Historically marriage was typically heterosexual and entailed exclusive rights and duties of sexual performance, but there are instructive exceptions. For example, Nayar women of India would ritually marry men of a superior caste, have numerous lovers, and bear legitimate children. Among the Dahomey of West Africa, one woman could marry another; the first woman would be the legal “father” of the children (by other men) of the second. These examples highlight the functions of marriage to reproduce both a domestic division of labor and social relationships between different groups. Such functions are served even by the more common type of marriage, the union of one or more men with one or more women.

In most societies men and women have been valued for their different roles in the household economy. Marriage therefore often has occasioned other economic exchanges. If a woman's labor is highly valued, a man may be required to offer valuable goods (bride-price) or his own labor (bride-service) to his wife's family.
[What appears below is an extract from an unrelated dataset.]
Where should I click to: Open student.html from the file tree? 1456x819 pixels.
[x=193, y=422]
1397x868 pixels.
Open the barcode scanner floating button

If a man's labor is more highly valued, the bride's family may offer goods (dowry) to the husband or his family.

Marriage as a Societal Bond

In many societies marriage links not just nuclear families but larger social formations as well. Some endogamous societies are divided into different exogamous groups (such as clans or lineages): Men form alliances through the exchange of women, and the social organization regulates these alliances through marriage rules. In some cases, two men from different groups exchange sisters for brides. Other instances involve an adult man marrying the young or infant daughter of another man; sexual relations would be deferred for many years, but the two men will have formed a strong bond. Marriages are often arranged by the families through the services of a matchmaker or go-between, and commence with a ritual celebration, or wedding. Some cultures practice trial marriage; the couple lives together before deciding whether they should marry. Societies have generally prescribed where newlywed couples should live: In patrilocal cultures, they live with or near the husband's family; in matrilocal ones, with or near the wife's family. Under neolocal residence, the couple establishes their own household.

Although marriage tends to be regarded in many places as a permanent tie, divorce is allowed in most modern societies. The causes of divorce vary, but adultery, desertion, infertility, failure to provide the necessities of life, mistreatment, and incompatibility are the most common. Civil unions are now permitted in Western countries, but for nearly a thousand years marriage in the Western world was a religious contract. The Christian church undertook its supervision in the 9th cent., when newlywed couples instituted the practice of coming to the church door to have their union blessed by the priest. Eventually the church regulated marriage through canon law.

In contemporary Europe marriage has lost some of importance, especially as social legislation in some nations has emphasized assuring equal financial benefits and legal standing to children born to unwed parents. Some European nations also grant legal recognition to couples in less restrictive unions; such partnerships typically have some but not all of the legal rights extended to married couples, but the partnership usually can be more easily dissolved.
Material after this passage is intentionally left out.